▶ _Task to carry out_
Your task is to reproduce exactly the lines from the line with "This screenshot has height=817, width=1522." through the end of the records below.
Records provided below:
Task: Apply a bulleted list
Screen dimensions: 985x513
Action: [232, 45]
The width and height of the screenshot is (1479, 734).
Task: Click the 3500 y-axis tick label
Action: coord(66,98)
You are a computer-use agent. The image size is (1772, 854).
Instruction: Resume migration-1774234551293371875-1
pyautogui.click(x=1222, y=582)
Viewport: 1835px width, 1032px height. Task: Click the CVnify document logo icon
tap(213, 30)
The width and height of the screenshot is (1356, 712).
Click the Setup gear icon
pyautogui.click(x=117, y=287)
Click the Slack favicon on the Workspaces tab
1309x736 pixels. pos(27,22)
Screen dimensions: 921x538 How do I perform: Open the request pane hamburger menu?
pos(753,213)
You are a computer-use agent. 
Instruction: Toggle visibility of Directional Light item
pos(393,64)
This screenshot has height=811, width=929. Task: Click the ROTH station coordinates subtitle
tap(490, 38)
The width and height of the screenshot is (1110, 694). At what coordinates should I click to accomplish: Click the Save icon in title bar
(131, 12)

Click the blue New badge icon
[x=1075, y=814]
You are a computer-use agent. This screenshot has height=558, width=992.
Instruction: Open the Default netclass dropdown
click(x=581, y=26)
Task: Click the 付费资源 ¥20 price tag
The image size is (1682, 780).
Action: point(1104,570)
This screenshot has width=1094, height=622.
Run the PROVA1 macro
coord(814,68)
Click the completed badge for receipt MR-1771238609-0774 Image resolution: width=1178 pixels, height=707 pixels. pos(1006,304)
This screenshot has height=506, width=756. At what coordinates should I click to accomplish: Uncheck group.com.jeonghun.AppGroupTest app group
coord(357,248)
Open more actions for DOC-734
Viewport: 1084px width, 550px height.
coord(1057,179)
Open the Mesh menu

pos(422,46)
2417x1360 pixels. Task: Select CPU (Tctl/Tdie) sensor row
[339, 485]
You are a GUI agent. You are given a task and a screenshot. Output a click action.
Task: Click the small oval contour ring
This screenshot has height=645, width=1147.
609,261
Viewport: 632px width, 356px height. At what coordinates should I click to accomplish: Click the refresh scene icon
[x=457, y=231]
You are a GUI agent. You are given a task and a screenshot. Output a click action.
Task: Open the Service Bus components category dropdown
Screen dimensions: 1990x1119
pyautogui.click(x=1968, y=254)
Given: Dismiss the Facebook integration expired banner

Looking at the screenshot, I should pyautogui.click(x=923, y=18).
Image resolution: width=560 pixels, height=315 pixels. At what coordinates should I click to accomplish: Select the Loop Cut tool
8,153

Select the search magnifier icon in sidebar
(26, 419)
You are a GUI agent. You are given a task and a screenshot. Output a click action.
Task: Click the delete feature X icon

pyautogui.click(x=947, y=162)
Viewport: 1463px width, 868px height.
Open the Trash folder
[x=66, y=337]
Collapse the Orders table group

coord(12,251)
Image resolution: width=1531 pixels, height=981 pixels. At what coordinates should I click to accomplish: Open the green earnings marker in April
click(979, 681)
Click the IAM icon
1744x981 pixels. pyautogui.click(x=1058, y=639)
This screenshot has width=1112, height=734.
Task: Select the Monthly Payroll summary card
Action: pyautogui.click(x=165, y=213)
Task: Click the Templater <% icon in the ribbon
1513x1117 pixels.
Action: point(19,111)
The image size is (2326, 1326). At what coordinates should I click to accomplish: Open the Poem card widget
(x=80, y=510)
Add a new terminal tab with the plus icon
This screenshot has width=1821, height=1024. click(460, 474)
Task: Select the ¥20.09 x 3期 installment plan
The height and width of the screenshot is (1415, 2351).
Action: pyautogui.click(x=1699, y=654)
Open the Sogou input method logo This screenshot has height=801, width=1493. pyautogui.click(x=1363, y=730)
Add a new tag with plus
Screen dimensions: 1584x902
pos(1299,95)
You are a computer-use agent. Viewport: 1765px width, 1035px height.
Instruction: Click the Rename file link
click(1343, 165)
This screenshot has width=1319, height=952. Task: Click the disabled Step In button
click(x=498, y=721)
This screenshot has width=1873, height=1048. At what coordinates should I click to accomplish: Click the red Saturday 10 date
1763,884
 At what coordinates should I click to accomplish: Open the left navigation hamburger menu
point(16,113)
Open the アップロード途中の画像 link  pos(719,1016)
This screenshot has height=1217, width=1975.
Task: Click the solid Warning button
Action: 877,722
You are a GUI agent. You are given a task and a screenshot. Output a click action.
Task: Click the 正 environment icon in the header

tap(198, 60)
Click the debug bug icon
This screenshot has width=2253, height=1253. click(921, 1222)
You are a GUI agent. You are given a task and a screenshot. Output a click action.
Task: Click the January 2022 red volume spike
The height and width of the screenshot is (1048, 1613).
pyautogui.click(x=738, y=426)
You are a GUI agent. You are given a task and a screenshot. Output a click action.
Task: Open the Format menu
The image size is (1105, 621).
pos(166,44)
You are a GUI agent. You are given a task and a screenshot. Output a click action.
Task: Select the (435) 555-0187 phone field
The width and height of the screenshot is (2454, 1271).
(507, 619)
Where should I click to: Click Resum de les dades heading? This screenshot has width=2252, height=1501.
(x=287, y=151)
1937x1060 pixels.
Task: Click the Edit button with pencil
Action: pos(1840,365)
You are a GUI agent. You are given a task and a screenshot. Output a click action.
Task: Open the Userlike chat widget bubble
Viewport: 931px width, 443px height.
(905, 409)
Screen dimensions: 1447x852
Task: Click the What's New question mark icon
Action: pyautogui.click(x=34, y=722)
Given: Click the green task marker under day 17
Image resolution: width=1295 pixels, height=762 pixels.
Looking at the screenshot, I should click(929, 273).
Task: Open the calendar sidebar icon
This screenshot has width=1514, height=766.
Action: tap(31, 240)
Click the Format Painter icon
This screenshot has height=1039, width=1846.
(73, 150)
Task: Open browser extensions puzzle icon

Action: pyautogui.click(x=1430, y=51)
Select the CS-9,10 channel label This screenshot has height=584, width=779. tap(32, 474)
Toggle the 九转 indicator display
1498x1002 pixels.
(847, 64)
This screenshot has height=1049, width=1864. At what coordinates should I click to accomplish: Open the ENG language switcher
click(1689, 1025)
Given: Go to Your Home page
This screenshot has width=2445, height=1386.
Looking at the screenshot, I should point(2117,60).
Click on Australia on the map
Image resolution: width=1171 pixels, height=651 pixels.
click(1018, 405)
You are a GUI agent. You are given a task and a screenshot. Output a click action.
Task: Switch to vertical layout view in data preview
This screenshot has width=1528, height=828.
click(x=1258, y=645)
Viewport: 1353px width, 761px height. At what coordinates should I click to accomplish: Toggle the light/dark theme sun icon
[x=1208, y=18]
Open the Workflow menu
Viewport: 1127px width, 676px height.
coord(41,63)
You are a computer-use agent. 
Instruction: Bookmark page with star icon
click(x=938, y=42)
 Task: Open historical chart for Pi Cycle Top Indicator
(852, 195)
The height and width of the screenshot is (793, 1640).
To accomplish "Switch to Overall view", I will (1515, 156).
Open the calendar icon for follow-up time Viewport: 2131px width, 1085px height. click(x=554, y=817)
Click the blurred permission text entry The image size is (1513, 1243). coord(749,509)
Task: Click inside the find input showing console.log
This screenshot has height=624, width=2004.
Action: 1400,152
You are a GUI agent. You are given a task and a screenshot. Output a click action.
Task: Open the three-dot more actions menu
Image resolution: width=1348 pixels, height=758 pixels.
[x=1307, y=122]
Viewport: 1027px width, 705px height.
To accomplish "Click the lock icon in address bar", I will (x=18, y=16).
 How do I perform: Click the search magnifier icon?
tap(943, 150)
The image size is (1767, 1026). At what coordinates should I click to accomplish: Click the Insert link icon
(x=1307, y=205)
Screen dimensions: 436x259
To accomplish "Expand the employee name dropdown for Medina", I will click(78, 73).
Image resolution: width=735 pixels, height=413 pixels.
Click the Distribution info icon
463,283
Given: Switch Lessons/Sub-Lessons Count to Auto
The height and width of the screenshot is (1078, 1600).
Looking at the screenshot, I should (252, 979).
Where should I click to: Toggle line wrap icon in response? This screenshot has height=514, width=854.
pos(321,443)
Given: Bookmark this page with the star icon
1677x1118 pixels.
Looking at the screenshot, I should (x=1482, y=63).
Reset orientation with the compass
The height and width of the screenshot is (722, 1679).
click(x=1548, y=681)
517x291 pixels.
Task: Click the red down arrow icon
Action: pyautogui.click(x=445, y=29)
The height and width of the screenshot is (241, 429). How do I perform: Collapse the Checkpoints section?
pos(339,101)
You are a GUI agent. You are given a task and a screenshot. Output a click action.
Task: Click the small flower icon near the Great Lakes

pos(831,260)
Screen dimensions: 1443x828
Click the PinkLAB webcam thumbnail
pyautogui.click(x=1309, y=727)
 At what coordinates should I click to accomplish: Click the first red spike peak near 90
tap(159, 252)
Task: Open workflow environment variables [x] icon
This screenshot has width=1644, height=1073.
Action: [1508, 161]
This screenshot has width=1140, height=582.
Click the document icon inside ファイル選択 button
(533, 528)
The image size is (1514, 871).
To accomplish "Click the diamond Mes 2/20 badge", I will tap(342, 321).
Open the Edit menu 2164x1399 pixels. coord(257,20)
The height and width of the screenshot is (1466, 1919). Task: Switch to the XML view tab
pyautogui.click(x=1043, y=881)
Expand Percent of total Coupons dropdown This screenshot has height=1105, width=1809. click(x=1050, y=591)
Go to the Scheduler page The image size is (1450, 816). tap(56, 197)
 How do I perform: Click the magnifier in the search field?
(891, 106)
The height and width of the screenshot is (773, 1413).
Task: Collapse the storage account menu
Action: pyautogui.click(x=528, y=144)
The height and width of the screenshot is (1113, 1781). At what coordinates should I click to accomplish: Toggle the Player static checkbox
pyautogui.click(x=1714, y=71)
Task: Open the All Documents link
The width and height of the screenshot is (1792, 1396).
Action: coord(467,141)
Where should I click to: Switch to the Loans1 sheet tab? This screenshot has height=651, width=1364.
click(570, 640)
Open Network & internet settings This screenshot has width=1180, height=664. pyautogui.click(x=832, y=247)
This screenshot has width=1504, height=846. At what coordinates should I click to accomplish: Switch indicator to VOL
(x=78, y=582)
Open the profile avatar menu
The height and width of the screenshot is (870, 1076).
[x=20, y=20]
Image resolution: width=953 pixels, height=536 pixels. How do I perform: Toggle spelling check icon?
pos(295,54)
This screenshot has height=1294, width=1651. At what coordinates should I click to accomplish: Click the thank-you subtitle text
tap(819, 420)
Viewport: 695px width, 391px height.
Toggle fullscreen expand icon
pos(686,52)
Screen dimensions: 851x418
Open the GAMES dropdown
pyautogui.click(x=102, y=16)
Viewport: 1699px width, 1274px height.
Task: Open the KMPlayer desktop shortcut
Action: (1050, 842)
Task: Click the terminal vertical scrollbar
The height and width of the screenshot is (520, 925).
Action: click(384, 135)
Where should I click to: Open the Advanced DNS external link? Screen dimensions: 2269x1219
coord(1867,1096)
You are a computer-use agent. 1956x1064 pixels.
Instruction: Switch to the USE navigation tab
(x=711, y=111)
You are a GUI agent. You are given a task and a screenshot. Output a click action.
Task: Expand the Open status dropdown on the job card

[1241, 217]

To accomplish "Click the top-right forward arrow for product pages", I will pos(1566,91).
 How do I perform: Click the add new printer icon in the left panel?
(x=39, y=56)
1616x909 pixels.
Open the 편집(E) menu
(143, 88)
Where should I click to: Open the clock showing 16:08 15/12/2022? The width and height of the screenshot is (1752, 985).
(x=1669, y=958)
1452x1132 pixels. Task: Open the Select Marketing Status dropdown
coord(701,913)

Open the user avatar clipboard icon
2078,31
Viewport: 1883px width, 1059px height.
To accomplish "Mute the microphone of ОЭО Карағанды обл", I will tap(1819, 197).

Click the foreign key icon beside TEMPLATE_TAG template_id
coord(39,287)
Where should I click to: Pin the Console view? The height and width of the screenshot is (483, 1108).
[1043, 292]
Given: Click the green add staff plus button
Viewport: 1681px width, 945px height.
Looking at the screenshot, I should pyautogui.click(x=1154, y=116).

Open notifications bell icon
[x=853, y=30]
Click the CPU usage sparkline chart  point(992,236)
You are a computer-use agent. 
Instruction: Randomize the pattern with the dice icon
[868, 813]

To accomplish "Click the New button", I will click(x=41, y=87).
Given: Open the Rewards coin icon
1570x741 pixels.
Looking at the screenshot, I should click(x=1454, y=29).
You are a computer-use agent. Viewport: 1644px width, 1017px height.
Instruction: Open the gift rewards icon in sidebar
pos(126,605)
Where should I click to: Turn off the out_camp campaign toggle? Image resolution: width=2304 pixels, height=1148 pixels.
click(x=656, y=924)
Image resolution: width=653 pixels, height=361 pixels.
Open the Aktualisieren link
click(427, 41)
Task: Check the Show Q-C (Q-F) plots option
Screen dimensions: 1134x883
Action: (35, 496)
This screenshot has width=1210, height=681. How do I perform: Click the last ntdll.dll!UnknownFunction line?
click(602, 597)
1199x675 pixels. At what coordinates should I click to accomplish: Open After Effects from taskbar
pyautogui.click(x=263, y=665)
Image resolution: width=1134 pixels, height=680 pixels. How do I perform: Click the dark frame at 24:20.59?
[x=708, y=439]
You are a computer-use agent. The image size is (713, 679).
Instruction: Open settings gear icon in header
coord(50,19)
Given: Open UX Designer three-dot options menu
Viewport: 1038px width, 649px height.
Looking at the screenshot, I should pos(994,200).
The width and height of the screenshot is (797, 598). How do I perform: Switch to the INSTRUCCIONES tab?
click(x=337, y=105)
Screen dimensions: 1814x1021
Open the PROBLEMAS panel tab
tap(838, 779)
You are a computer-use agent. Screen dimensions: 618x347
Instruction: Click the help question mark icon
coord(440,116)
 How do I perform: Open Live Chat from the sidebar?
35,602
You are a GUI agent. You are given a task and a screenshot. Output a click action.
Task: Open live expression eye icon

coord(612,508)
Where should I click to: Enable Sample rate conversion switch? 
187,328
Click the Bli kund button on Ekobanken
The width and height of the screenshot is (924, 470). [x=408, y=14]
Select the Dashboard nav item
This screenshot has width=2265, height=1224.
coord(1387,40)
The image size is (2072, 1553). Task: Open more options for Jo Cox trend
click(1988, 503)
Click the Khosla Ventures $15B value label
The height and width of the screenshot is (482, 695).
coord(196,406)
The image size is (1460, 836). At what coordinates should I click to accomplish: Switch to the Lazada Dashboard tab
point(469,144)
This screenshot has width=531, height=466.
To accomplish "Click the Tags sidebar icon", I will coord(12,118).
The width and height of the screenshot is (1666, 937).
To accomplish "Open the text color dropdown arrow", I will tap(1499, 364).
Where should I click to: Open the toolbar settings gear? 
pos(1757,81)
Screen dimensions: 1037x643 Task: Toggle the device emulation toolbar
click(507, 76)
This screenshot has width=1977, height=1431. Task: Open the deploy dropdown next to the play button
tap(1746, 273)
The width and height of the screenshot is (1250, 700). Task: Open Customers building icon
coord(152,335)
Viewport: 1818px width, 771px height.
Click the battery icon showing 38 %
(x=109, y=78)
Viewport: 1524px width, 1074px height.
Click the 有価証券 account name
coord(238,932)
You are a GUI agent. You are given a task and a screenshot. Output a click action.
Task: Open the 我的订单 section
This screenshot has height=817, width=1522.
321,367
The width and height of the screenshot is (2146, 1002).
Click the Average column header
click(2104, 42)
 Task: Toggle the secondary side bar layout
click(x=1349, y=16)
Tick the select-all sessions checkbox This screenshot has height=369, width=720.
End of Records provided.
▶ _Written solution_
This screenshot has height=817, width=1522.
321,367
The width and height of the screenshot is (2146, 1002).
Click the Average column header
click(2104, 42)
 Task: Toggle the secondary side bar layout
click(x=1349, y=16)
Tick the select-all sessions checkbox This screenshot has height=369, width=720.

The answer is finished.